The researchers also noted no statistically significant difference with respect to inappropriate CT protocol selection by the prompting-only GPT-4o model (1.3 percent) and unassisted radiologists (2.4 percent).
“Optimization of GPT-4o with detailed prompting alone, after context engineering, enabled the selection of optimal protocols more frequently than the current standard of care. Our findings demonstrate the ability of LLMs to accurately follow lengthy and complex instructions in a subspecialty domain,” wrote study co-author Rajesh Bhayana, M.D., an assistant professor of radiology and radiologist technology lead in the Joint Department of Imaging at the University of Toronto, and colleagues.
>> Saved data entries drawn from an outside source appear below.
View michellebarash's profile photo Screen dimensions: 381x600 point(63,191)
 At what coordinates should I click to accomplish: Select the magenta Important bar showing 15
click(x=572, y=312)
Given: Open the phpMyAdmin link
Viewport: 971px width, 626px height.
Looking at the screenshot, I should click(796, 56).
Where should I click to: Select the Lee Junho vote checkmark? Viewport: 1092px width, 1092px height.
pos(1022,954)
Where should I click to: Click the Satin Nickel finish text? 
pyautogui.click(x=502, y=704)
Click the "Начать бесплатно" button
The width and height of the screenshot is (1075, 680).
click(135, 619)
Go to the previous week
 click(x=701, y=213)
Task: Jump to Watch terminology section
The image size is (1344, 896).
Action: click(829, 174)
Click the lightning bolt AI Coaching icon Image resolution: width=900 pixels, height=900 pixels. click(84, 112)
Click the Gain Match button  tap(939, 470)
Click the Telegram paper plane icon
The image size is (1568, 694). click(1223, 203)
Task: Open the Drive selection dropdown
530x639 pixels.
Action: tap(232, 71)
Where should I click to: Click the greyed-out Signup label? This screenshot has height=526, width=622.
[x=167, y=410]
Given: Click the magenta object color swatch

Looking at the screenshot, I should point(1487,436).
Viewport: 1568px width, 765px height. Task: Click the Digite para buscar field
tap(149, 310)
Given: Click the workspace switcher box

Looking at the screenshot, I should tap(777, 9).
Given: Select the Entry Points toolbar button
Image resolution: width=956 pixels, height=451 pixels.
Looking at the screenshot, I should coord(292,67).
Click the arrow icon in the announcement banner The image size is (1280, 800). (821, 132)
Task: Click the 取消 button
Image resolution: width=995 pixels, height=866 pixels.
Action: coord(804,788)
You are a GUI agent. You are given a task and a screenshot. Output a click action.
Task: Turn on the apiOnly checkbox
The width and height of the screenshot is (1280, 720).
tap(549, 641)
The study authors also assessed the impact of the prompting-only GPT-4o model CT protocol selection in comparison to that for radiologists of different experience levels. The researchers found that the LLM achieved a nearly 12 percent higher rate of matching the protocoling reference standard (91.3 percent vs. 79.4 percent) and a 6 percent higher rate of optimal protocol selection in internal testing in comparison to radiologists (95.4 percent vs. 89.4 percent).
Three Key Takeaways
• Prompting-only GPT-4o exceeded radiologist performance for CT protocoling. In internal testing, the LLM selected optimal abdominal and pelvic CT protocols in 96.2 percent of cases versus 88.3 percent for unassisted radiologists, with no significant difference in inappropriate protocol selection rates.
• Potential to standardize protocoling across experience levels. GPT-4o demonstrated higher concordance with the reference standard than attendings, fellows, and residents, with particularly large gains among trainees, suggesting a role in reducing variability and supporting less-experienced readers.
• Workflow efficiency without added safety tradeoffs. Comparable inappropriate protocol rates and strong adherence to complex instructions indicate that LLM-based automated protocoling could reduce radiologist time spent on non-interpretive tasks while maintaining protocol quality, though real-world integration will need to address variability in requisition data and EMR information.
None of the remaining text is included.